Inducing Amnesia via Suppressing Default Network Activity through Focused External Perceptual Attention
Poster Session C - Sunday, March 30, 2025, 5:00 – 7:00 pm EDT, Back Bay Ballroom/Republic Ballroom
Akul Satish1, Justin Hulbert2, Michael Anderson1; 1MRC Cognition and Brain Sciences Unit, University of Cambridge, UK, 2Program in Neuroscience, Bates College, USA
A new theory proposes that functionally suppressing hippocampal activity induces amnesia in healthy adults. Amnesia has been observed for events presented or reactivated around times when participants were cued to suppress retrieval of unrelated memories—which downregulates the hippocampus, a central region in the posterior-medial episodic memory network. The hippocampus is also part of the default network, itself known to be downregulated during challenging perceptual tasks. Given this overlap, we tested whether focused external perceptual attention could similarly induce an amnesic shadow. Specifically, we predicted that memories that were encoded or reactivated between challenging perceptual tasks would be relatively more vulnerable to forgetting.
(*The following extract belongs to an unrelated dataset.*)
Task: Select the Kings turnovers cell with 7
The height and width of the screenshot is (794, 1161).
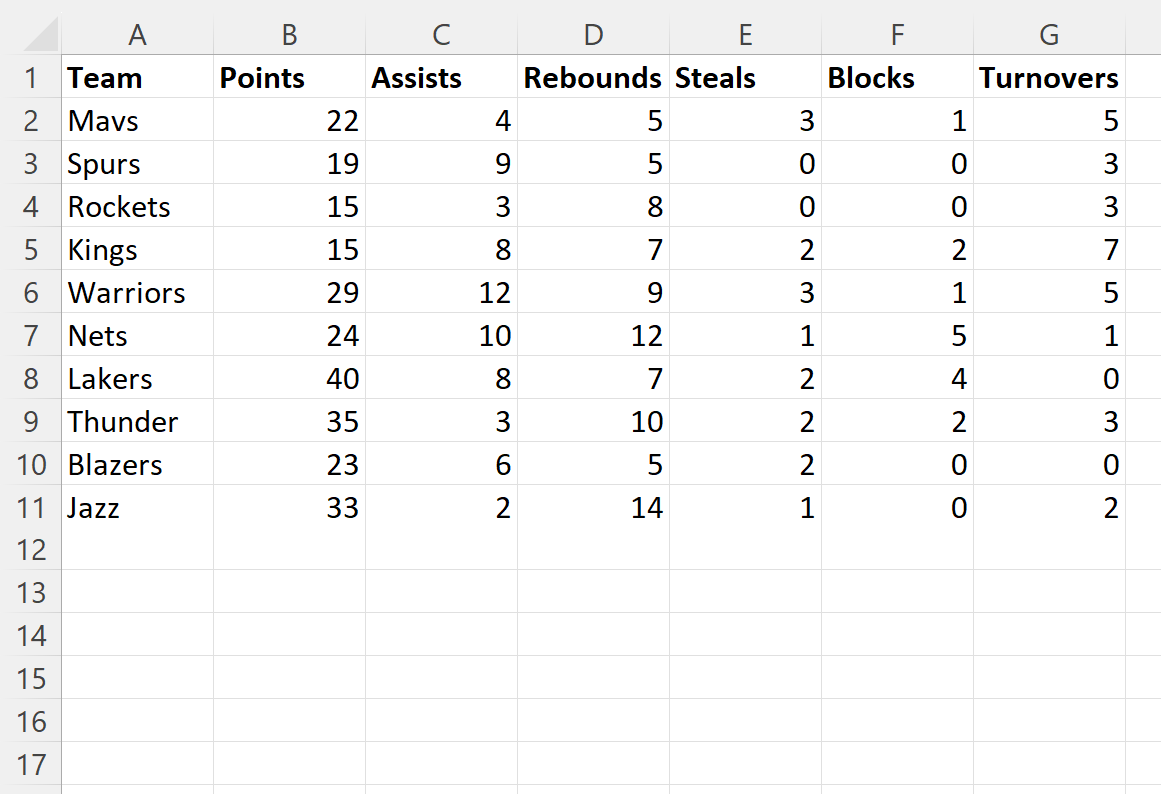Action: point(1049,250)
In the first experiment, we found greater forgetting of object-scene pairs encoded between difficult visual discrimination trials (independently associated with default-network suppression) than those encoded between easier discrimination trials (independently associated with default-network activation). In the second experiment, participants encoded object-scene pairs before we examined the impact of simply reactivating already encoded memories in between easy or difficult perceptual discrimination tasks. We found greater forgetting of unpleasant scenes that were reactivated between difficult perceptual tasks compared to baseline scenes that were not reactivated at all. Crucially, this forgetting persisted even when scene memory was tested via independent cues that were not presented during the perceptual tasks, indicating degradation of the memory trace itself. Together, these findings indicate that memories encoded or reactivated around periods of intense perceptual focus are more likely to be forgotten, providing evidence for a novel mechanism of forgetting: mnemonic process inhibition via default-network modulation.